What you should do
Repeat all entries below exactly as shown.

Entries supplied
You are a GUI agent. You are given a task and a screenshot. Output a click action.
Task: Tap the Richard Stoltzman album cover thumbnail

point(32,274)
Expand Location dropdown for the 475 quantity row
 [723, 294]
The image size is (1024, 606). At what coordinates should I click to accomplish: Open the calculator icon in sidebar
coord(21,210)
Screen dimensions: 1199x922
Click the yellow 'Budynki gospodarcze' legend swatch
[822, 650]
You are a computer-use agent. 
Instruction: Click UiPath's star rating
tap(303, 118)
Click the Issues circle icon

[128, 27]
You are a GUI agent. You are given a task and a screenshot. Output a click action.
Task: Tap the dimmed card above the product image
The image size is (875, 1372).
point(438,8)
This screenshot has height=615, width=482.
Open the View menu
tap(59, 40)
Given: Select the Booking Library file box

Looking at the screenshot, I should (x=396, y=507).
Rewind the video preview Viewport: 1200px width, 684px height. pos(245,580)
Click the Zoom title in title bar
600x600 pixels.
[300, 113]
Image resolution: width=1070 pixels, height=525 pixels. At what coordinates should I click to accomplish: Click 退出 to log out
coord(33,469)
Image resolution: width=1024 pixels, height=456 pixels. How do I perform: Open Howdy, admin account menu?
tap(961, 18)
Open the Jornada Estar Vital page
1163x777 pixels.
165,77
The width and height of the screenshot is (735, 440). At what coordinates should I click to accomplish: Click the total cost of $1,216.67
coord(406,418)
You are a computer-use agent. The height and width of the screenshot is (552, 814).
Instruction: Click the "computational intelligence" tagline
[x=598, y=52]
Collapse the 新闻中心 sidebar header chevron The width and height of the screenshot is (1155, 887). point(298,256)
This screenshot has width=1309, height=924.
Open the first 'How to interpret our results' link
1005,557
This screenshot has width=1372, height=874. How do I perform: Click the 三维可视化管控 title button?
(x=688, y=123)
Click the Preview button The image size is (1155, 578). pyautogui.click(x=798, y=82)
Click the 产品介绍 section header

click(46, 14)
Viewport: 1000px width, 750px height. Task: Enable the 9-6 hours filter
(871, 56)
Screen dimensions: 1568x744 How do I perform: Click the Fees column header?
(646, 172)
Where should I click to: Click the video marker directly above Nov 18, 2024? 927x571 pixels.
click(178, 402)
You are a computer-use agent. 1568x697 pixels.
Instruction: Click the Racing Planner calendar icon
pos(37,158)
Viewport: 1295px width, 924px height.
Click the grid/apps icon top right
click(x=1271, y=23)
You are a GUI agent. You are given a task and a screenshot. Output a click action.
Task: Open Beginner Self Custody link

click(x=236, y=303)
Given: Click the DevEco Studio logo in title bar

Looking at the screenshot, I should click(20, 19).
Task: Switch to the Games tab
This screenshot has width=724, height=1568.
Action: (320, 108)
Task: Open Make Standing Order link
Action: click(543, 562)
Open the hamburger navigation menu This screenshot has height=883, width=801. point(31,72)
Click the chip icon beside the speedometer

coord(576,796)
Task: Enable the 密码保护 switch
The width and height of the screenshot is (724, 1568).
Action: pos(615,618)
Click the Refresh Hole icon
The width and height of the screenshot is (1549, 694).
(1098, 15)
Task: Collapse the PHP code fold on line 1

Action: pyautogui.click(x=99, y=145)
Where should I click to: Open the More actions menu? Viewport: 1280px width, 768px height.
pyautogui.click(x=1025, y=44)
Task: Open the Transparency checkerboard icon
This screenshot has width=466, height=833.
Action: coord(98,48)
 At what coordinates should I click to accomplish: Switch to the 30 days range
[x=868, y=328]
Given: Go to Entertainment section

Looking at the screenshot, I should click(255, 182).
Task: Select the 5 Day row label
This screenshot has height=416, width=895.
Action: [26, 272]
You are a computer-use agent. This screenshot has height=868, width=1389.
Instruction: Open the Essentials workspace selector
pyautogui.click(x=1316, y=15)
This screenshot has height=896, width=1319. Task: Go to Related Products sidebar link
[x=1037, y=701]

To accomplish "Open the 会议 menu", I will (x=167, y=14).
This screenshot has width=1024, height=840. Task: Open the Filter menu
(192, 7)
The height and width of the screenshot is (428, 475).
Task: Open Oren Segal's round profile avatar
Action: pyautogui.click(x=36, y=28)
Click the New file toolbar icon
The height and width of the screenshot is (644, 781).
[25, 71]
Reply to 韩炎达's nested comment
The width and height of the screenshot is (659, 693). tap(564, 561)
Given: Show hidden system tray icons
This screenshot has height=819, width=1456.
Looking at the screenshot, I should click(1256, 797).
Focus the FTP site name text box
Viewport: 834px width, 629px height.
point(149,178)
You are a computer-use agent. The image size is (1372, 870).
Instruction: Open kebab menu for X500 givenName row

Response to this exercise
You are a GUI agent. You are given a task and a screenshot. Output a click action.
Task: Tap the Richard Stoltzman album cover thumbnail

point(32,274)
Expand Location dropdown for the 475 quantity row
 [723, 294]
The image size is (1024, 606). At what coordinates should I click to accomplish: Open the calculator icon in sidebar
coord(21,210)
Screen dimensions: 1199x922
Click the yellow 'Budynki gospodarcze' legend swatch
[822, 650]
You are a computer-use agent. 
Instruction: Click UiPath's star rating
tap(303, 118)
Click the Issues circle icon

[128, 27]
You are a GUI agent. You are given a task and a screenshot. Output a click action.
Task: Tap the dimmed card above the product image
The image size is (875, 1372).
point(438,8)
This screenshot has height=615, width=482.
Open the View menu
tap(59, 40)
Given: Select the Booking Library file box

Looking at the screenshot, I should (x=396, y=507).
Rewind the video preview Viewport: 1200px width, 684px height. pos(245,580)
Click the Zoom title in title bar
600x600 pixels.
[300, 113]
Image resolution: width=1070 pixels, height=525 pixels. At what coordinates should I click to accomplish: Click 退出 to log out
coord(33,469)
Image resolution: width=1024 pixels, height=456 pixels. How do I perform: Open Howdy, admin account menu?
tap(961, 18)
Open the Jornada Estar Vital page
1163x777 pixels.
165,77
The width and height of the screenshot is (735, 440). At what coordinates should I click to accomplish: Click the total cost of $1,216.67
coord(406,418)
You are a computer-use agent. The height and width of the screenshot is (552, 814).
Instruction: Click the "computational intelligence" tagline
[x=598, y=52]
Collapse the 新闻中心 sidebar header chevron The width and height of the screenshot is (1155, 887). point(298,256)
This screenshot has width=1309, height=924.
Open the first 'How to interpret our results' link
1005,557
This screenshot has width=1372, height=874. How do I perform: Click the 三维可视化管控 title button?
(x=688, y=123)
Click the Preview button The image size is (1155, 578). pyautogui.click(x=798, y=82)
Click the 产品介绍 section header

click(46, 14)
Viewport: 1000px width, 750px height. Task: Enable the 9-6 hours filter
(871, 56)
Screen dimensions: 1568x744 How do I perform: Click the Fees column header?
(646, 172)
Where should I click to: Click the video marker directly above Nov 18, 2024? 927x571 pixels.
click(178, 402)
You are a computer-use agent. 1568x697 pixels.
Instruction: Click the Racing Planner calendar icon
pos(37,158)
Viewport: 1295px width, 924px height.
Click the grid/apps icon top right
click(x=1271, y=23)
You are a GUI agent. You are given a task and a screenshot. Output a click action.
Task: Open Beginner Self Custody link

click(x=236, y=303)
Given: Click the DevEco Studio logo in title bar

Looking at the screenshot, I should click(20, 19).
Task: Switch to the Games tab
This screenshot has width=724, height=1568.
Action: (320, 108)
Task: Open Make Standing Order link
Action: click(543, 562)
Open the hamburger navigation menu This screenshot has height=883, width=801. point(31,72)
Click the chip icon beside the speedometer

coord(576,796)
Task: Enable the 密码保护 switch
The width and height of the screenshot is (724, 1568).
Action: pos(615,618)
Click the Refresh Hole icon
The width and height of the screenshot is (1549, 694).
(1098, 15)
Task: Collapse the PHP code fold on line 1

Action: pyautogui.click(x=99, y=145)
Where should I click to: Open the More actions menu? Viewport: 1280px width, 768px height.
pyautogui.click(x=1025, y=44)
Task: Open the Transparency checkerboard icon
This screenshot has width=466, height=833.
Action: coord(98,48)
 At what coordinates should I click to accomplish: Switch to the 30 days range
[x=868, y=328]
Given: Go to Entertainment section

Looking at the screenshot, I should click(255, 182).
Task: Select the 5 Day row label
This screenshot has height=416, width=895.
Action: [26, 272]
You are a computer-use agent. This screenshot has height=868, width=1389.
Instruction: Open the Essentials workspace selector
pyautogui.click(x=1316, y=15)
This screenshot has height=896, width=1319. Task: Go to Related Products sidebar link
[x=1037, y=701]

To accomplish "Open the 会议 menu", I will (x=167, y=14).
This screenshot has width=1024, height=840. Task: Open the Filter menu
(192, 7)
The height and width of the screenshot is (428, 475).
Task: Open Oren Segal's round profile avatar
Action: pyautogui.click(x=36, y=28)
Click the New file toolbar icon
The height and width of the screenshot is (644, 781).
[25, 71]
Reply to 韩炎达's nested comment
The width and height of the screenshot is (659, 693). tap(564, 561)
Given: Show hidden system tray icons
This screenshot has height=819, width=1456.
Looking at the screenshot, I should click(1256, 797).
Focus the FTP site name text box
Viewport: 834px width, 629px height.
point(149,178)
You are a computer-use agent. The image size is (1372, 870).
Instruction: Open kebab menu for X500 givenName row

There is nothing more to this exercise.